[Stored items]
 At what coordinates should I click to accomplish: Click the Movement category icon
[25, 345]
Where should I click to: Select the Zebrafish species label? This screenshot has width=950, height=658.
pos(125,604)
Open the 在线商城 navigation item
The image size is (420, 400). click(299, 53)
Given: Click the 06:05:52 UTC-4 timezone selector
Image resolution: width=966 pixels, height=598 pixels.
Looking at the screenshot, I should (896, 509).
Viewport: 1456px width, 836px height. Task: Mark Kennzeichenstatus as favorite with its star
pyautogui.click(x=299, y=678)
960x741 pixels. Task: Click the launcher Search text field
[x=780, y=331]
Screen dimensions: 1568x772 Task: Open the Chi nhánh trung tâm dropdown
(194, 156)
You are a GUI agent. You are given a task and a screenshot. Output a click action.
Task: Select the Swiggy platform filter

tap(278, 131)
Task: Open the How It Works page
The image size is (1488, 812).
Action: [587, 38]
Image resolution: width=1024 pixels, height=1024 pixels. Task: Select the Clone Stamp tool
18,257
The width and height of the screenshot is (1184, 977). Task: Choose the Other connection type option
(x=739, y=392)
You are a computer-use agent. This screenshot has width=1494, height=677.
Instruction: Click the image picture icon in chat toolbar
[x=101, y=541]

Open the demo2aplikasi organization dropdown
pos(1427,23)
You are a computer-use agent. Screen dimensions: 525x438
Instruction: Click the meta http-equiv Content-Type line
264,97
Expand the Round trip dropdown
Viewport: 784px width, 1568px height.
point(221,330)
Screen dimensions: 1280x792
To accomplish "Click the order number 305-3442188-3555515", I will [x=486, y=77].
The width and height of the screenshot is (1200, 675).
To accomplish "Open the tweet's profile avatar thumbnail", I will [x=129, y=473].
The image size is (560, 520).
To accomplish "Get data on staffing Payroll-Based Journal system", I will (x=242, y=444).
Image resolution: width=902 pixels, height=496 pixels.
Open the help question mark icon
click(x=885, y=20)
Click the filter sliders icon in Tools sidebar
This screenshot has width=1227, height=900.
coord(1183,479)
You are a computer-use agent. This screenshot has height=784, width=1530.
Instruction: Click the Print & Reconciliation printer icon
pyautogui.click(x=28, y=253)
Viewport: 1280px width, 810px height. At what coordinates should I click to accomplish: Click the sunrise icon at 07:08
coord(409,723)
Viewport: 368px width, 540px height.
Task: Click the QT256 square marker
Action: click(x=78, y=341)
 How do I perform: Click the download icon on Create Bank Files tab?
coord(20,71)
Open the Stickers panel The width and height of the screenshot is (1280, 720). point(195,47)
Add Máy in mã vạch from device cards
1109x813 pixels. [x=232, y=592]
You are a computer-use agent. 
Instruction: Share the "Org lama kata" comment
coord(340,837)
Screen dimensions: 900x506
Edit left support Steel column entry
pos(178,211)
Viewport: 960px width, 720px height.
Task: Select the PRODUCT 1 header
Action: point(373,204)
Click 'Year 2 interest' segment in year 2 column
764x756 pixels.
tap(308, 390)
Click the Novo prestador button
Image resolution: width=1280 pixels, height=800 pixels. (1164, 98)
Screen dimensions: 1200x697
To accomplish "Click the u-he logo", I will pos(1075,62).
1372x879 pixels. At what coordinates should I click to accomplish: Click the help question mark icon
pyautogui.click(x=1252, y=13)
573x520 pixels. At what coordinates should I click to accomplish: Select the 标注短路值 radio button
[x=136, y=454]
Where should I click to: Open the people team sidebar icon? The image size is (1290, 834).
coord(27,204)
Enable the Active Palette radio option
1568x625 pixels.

▸ **ABOUT THIS TASK**:
So that nothing is lost, please repeat all of the entries exactly.

▸ **OUTPUT FOR THIS TASK**:
 At what coordinates should I click to accomplish: Click the Movement category icon
[25, 345]
Where should I click to: Select the Zebrafish species label? This screenshot has width=950, height=658.
pos(125,604)
Open the 在线商城 navigation item
The image size is (420, 400). click(299, 53)
Given: Click the 06:05:52 UTC-4 timezone selector
Image resolution: width=966 pixels, height=598 pixels.
Looking at the screenshot, I should (896, 509).
Viewport: 1456px width, 836px height. Task: Mark Kennzeichenstatus as favorite with its star
pyautogui.click(x=299, y=678)
960x741 pixels. Task: Click the launcher Search text field
[x=780, y=331]
Screen dimensions: 1568x772 Task: Open the Chi nhánh trung tâm dropdown
(194, 156)
You are a GUI agent. You are given a task and a screenshot. Output a click action.
Task: Select the Swiggy platform filter

tap(278, 131)
Task: Open the How It Works page
The image size is (1488, 812).
Action: [587, 38]
Image resolution: width=1024 pixels, height=1024 pixels. Task: Select the Clone Stamp tool
18,257
The width and height of the screenshot is (1184, 977). Task: Choose the Other connection type option
(x=739, y=392)
You are a computer-use agent. This screenshot has width=1494, height=677.
Instruction: Click the image picture icon in chat toolbar
[x=101, y=541]

Open the demo2aplikasi organization dropdown
pos(1427,23)
You are a computer-use agent. Screen dimensions: 525x438
Instruction: Click the meta http-equiv Content-Type line
264,97
Expand the Round trip dropdown
Viewport: 784px width, 1568px height.
point(221,330)
Screen dimensions: 1280x792
To accomplish "Click the order number 305-3442188-3555515", I will [x=486, y=77].
The width and height of the screenshot is (1200, 675).
To accomplish "Open the tweet's profile avatar thumbnail", I will [x=129, y=473].
The image size is (560, 520).
To accomplish "Get data on staffing Payroll-Based Journal system", I will (x=242, y=444).
Image resolution: width=902 pixels, height=496 pixels.
Open the help question mark icon
click(x=885, y=20)
Click the filter sliders icon in Tools sidebar
This screenshot has width=1227, height=900.
coord(1183,479)
You are a computer-use agent. This screenshot has height=784, width=1530.
Instruction: Click the Print & Reconciliation printer icon
pyautogui.click(x=28, y=253)
Viewport: 1280px width, 810px height. At what coordinates should I click to accomplish: Click the sunrise icon at 07:08
coord(409,723)
Viewport: 368px width, 540px height.
Task: Click the QT256 square marker
Action: click(x=78, y=341)
 How do I perform: Click the download icon on Create Bank Files tab?
coord(20,71)
Open the Stickers panel The width and height of the screenshot is (1280, 720). point(195,47)
Add Máy in mã vạch from device cards
1109x813 pixels. [x=232, y=592]
You are a computer-use agent. 
Instruction: Share the "Org lama kata" comment
coord(340,837)
Screen dimensions: 900x506
Edit left support Steel column entry
pos(178,211)
Viewport: 960px width, 720px height.
Task: Select the PRODUCT 1 header
Action: point(373,204)
Click 'Year 2 interest' segment in year 2 column
764x756 pixels.
tap(308, 390)
Click the Novo prestador button
Image resolution: width=1280 pixels, height=800 pixels. (1164, 98)
Screen dimensions: 1200x697
To accomplish "Click the u-he logo", I will pos(1075,62).
1372x879 pixels. At what coordinates should I click to accomplish: Click the help question mark icon
pyautogui.click(x=1252, y=13)
573x520 pixels. At what coordinates should I click to accomplish: Select the 标注短路值 radio button
[x=136, y=454]
Where should I click to: Open the people team sidebar icon? The image size is (1290, 834).
coord(27,204)
Enable the Active Palette radio option
1568x625 pixels.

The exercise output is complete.